Проползли на несколько шагов глубже в лес и припали к земле неподвижно, так как во тьме начали вырисовываться серые, едва заметные тени едущих. Впереди ехал казацкий дозор, во всю ширину дороги, редко цокая копытами и сонно покачиваясь на лошадях. На некотором расстоянии от него катились запряженные четверкой крестьянские телеги, устланные соломой и заполненные лежащими людьми. Их конвоировали драгуны, растянувшиеся гуськом по обеим сторонам дороги. Ехали довольно медленно, несмотря на частые подстегивания лошадей и покрикиванье возниц: лошади тащили с трудом из-за песчаной дороги и легкого подъема. В самом конце ехали две колымаги в сопровождении казаков с факелами, вздетыми на пики, переполненные веселой компанией, которая развлекалась содержимым бутылок и поминутно разражалась пьяными криками и смехом. Раздавались звуки балалайки, которым вторили такие песни, крики, смех и звон разбиваемых о колеса бутылок, что весь лес наполнялся перекатывающимися отголосками и отвечал звонким эхом. Свет от факелов окружал багровым дымящимся заревом экипажи. В нем легко было различить лица всех едущих. Качановский сидел в первом экипаже, больше всех пил и громче всех кричал. Проезжая мимо спрятавшегося в темноте Зарембы, словно почувствовав его присутствие, он привстал на сиденье и рявкнул зычным басом условную песню:
Пришла девка в монастырь, да, в монастырь, да, в монастырь.

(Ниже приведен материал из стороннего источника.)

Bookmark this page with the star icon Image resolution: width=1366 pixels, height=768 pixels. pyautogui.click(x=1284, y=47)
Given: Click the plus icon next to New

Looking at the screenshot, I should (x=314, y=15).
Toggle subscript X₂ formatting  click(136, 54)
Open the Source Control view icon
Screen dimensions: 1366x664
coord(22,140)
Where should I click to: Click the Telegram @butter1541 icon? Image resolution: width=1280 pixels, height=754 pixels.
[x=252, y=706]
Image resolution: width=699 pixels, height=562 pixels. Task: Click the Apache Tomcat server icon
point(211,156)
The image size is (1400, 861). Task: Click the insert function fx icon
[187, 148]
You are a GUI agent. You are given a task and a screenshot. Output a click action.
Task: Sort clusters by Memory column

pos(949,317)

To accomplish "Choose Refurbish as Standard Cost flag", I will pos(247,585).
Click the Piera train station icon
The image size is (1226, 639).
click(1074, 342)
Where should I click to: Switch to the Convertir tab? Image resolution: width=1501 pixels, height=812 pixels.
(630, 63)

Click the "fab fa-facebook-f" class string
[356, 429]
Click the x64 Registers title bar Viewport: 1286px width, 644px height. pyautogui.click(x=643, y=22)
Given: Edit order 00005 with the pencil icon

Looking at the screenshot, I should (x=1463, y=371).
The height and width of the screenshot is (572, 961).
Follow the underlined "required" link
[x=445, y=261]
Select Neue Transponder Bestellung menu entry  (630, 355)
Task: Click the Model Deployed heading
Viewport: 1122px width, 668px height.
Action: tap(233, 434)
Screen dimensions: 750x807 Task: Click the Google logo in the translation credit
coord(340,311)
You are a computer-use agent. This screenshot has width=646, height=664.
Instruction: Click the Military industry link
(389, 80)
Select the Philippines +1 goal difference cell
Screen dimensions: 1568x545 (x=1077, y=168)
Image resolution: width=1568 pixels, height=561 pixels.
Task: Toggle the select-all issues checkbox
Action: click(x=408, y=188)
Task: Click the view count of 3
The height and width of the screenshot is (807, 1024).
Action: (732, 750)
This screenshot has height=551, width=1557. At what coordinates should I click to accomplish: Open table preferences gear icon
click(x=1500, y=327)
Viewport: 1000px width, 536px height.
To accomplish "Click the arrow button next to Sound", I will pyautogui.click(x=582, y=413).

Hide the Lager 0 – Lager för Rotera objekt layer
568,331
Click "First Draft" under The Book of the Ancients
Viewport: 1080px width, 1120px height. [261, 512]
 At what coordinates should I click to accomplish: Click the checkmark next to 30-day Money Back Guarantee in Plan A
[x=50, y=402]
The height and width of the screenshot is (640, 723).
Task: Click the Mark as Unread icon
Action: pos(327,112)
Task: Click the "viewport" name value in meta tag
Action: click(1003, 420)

Брось, игумен, свой псалтырь, да, свой псалтырь, да, свой псалтырь!
Я — на исповедь...
Долго еще раздавался в ночной тишине его пьяный голос, крики компании, треньканье балалаек, и долго еще багровели во тьме огни факелов. Лишь когда все скрылось из виду, Заремба вскочил.
— Конвойных драгун тридцать человек и десять казаков, — доложил отец Серафим.
— Кацпера не видали?
— Немыслимо было никого узнать: лежат все кучей, как убитые.
Заремба издал звук, похожий на крик чайки. Через минуту послышались осторожные шаги.
— Лошадей взять под уздцы, и гуськом за мной, марш! — отдал он приказ, первым перешел дорогу и, разыскав тропинку, ведущую к Меречу, пошел быстрым шагом. Шли молча, соблюдая такую тишину, что не звякнула подкова, не фыркнула лошадь, не споткнулся никто о корень. Двигались словно тени, избегая полян и открытых мест, так как проносившийся поверху ветер доносил еще отголоски песен и музыки. Дошли до дороги, тянувшейся вдоль опушки, и, вскочив в седла, помчались во весь дух, не обращая внимания на то, что ветки хлестали лицо. Мчались так с добрый час, проезжая мимо песчаных пустошей, еле заметных во тьме деревушек, лысых холмов, речек с топкими берегами, кружа в разные стороны, точно потеряли след, проехав из осторожности вместо мили, отделявшей их от Мереча, целых две. Но очутились вблизи города как раз вовремя, когда шумная кавалькада Иванова проезжала заставу. Тут отец Серафим, знавший место, принял команду и, отдав приказ спешиться, повел по задворкам и огородам, направляясь с большой осторожностью зигзагами к Неману.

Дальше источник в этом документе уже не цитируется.